The nightmare scenario: One man's cautionary tale of how his new agency went bust before his first shift

By Phil Haslehurst

August 13, 2012 | 5 min read

You’ve already resigned your job and announced your departure. You’ve even organised your leaving do. Suddenly you’re confronted with a grim realisation: those nagging doubts that come as part of territory when moving jobs have come true.

Phil Haslehurst

It’s a nightmare scenario - just five days before you’re due to start a new job and you find out that your prospective employer has gone into administration.

Sounds unlikely? It’s exactly what happened to me just two weeks ago. From exaltation to disaster management in one short phone call, courtesy of the jobs market.

In the digital bubble it’s all too easy to consider every opportunity a safe bet and every company a potential world-beater. Digital is a booming industry after all, and money is being made hand over fist, no?

Well, no. The reality for many businesses in the digital space is that they live on a razor-edge between moderate success and complete meltdown.

Small agencies with no safety-net, short client lists and high overheads scrape by on the goodwill, often, of a single major account. What happens when that client runs into trouble, falls out with your account managers, or simply decides to take its spend elsewhere?

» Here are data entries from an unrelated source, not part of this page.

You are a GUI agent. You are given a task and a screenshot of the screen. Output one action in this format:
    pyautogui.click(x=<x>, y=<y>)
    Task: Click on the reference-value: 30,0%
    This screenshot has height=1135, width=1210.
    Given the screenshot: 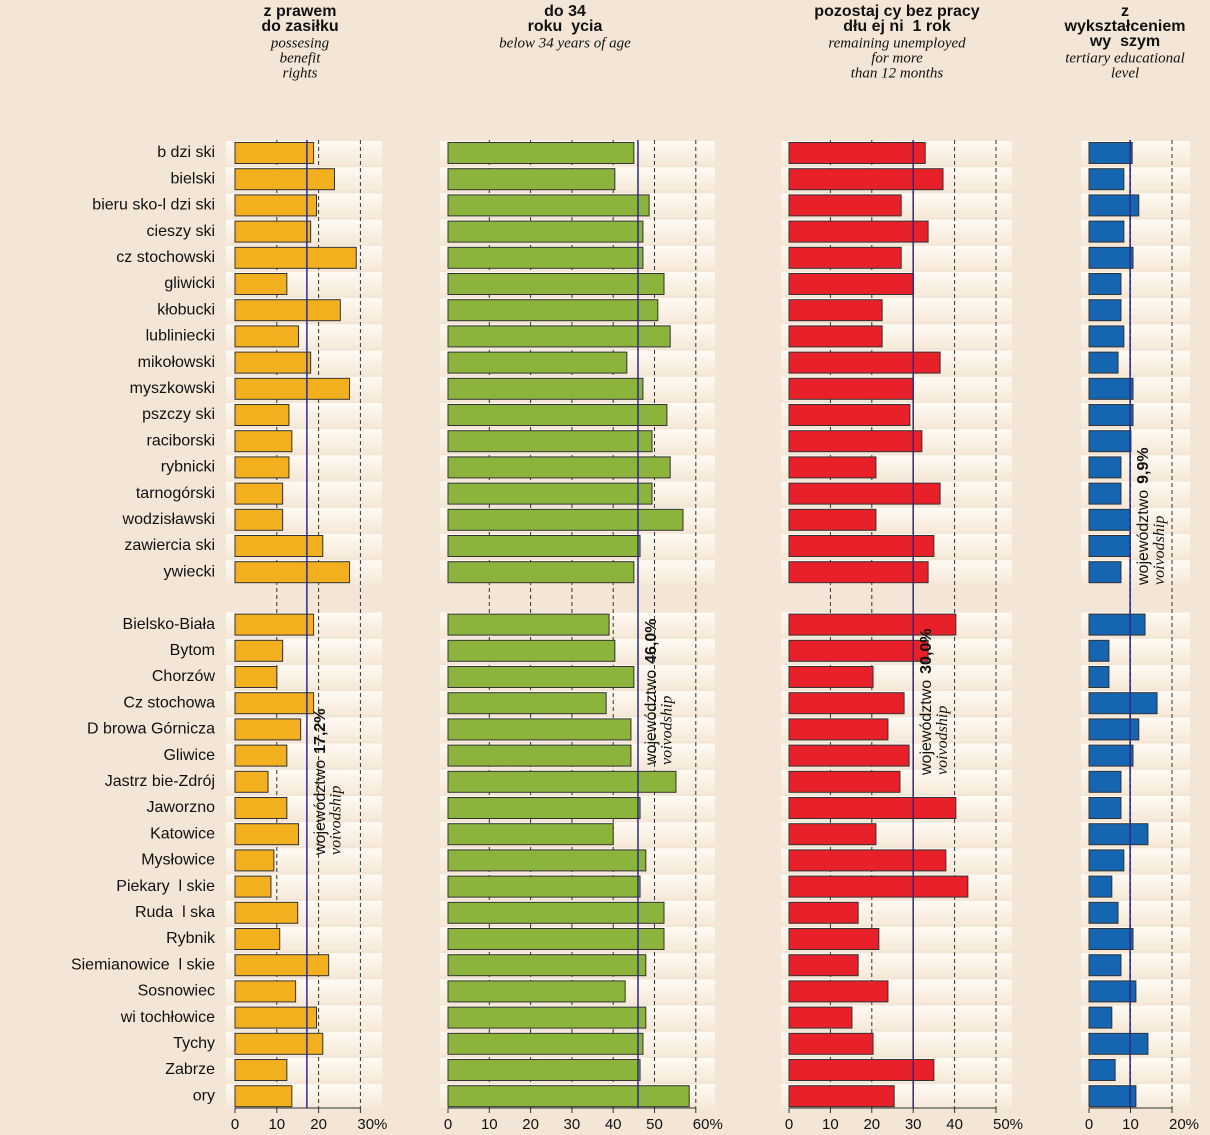 What is the action you would take?
    pyautogui.click(x=926, y=650)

Service providers with no technology or USP subsist by creatively selling their service to clients who don’t know better. But the clients are getting smarter, and the snake-oil is getting harder to shift.

The end result is that businesses can and do come unstuck. Falling victim to the massively competitive nature of the digital space their models weren’t fit for purpose, their niche was too tight, or they were simply unlucky. Whatever the reason, the human impact can be huge.

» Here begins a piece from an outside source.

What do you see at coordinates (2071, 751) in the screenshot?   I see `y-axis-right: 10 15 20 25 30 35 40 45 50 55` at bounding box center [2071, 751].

My own situation was terrifying. I’d been with my former employer for more than 2 years. Things had been great: fantastic experience, brilliant people and ample opportunity to build a fledgling career. I’d sought a new opportunity to continue that trajectory. When I accepted a position with Candi London, an independent digital marketing agency, I experienced the same uncertainties that flash through the mind of every job-seeker: am I making a huge mistake? Is this all going to go wrong?

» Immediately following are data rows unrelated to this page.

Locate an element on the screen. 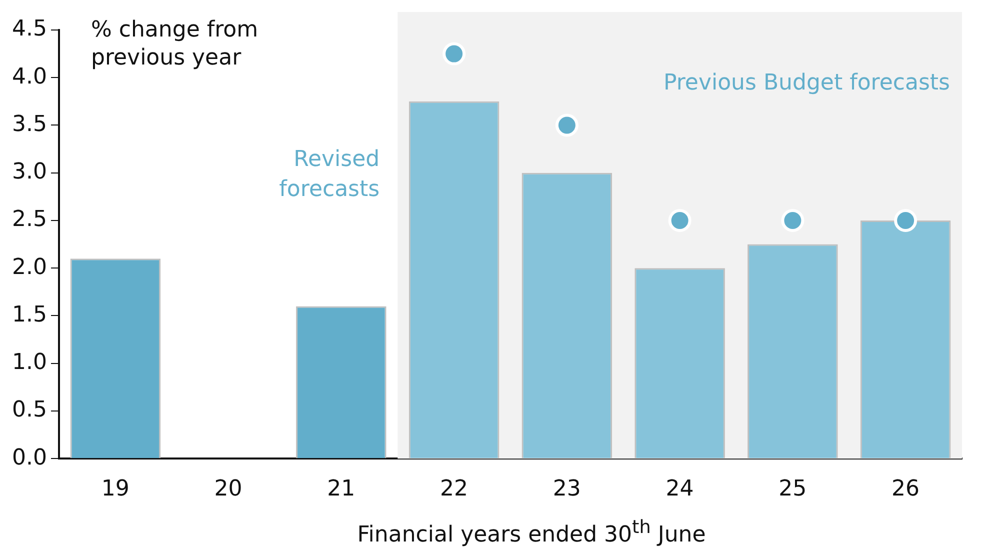 Image resolution: width=983 pixels, height=552 pixels. y-tick-label: 2.5 is located at coordinates (30, 220). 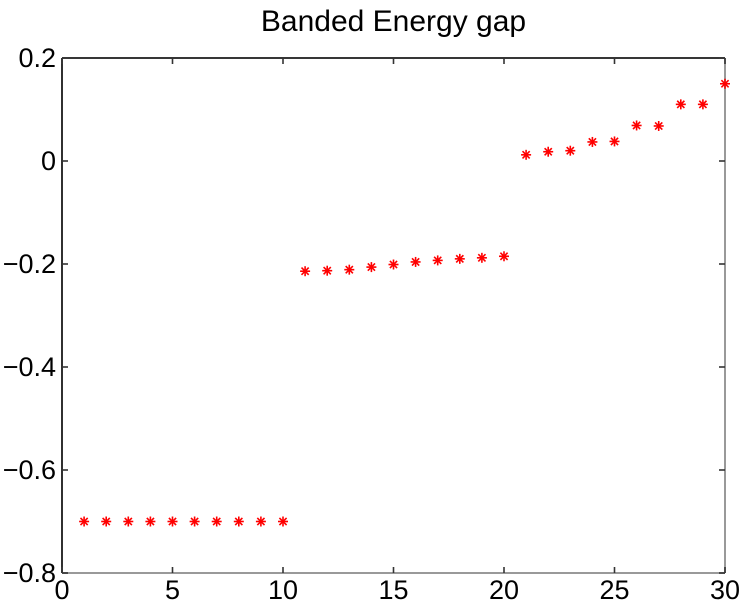 I want to click on x-axis-tick-label: 5, so click(x=172, y=590).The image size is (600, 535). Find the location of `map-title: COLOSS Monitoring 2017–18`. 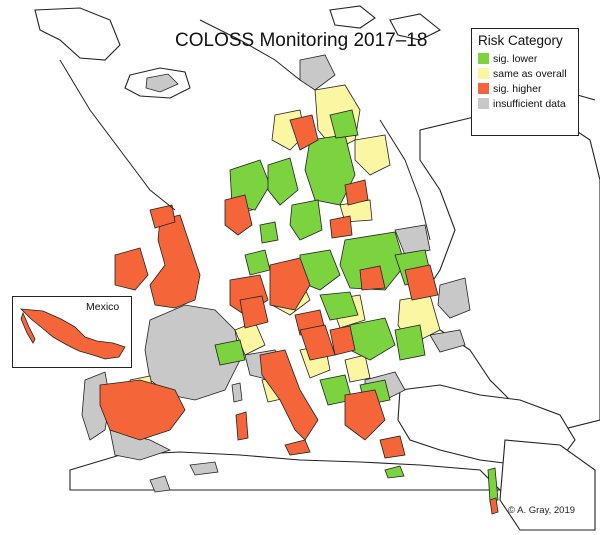

map-title: COLOSS Monitoring 2017–18 is located at coordinates (302, 40).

Suddenly finding that, yes, actually, this is all going disastrously wrong, is an experience I’d not like to repeat. When I found out that my new employer had gone into administration I realised just how precariously balanced around employment my life really was. The prospect of being unable to pay my rent, bills, transport costs without a regular monthly pay packet hit me like a ton of bricks.

There are many like me. The digital industry is full of twenty-somethings living month-to-month, totally cash reliant to sustain their homes and lives. Their comfort and financial security is intrinsically linked with the continuing success of the digital advertising sector.

As a prospective employee of a suddenly-defunct business my legal rights were virtually zero. A quick call to Acas, the HR and employment advisory service, confirmed that whilst I had a signed contract of employment, I had no legal rights under it until the start date. Furthermore, any employee requires 2 years in service before they are legally entitled to redundancy pay. My contract was worth less than the paper it had been printed on; in effect I’d been summarily executed.

Feeling sorry for myself aside - and there’s been plenty of it, truth be told - there are broader issues to consider here. Not least among them is the important warning to others in my situation: do not walk blindly into this trap. Digital is growing, yes. But not all employers are created equal, and it’s naive to assume that the success of digital is divided equally between all businesses in it. Some are riskier propositions than others. I’ve been exceptionally lucky with the support I’ve received from my old employers, but others may not find themselves in such a fortunate position.

And what of the protection for employees who find themselves working on a sinking ship? It’s inadequate, surely, to simply label them the victims of bad luck and move one. Those who have dedicated time and effort to the cause seem woefully short of protection, not to mention those unlucky few who, like me, find themselves suddenly out of a job having resigned a perfectly good one to join the team in the first place.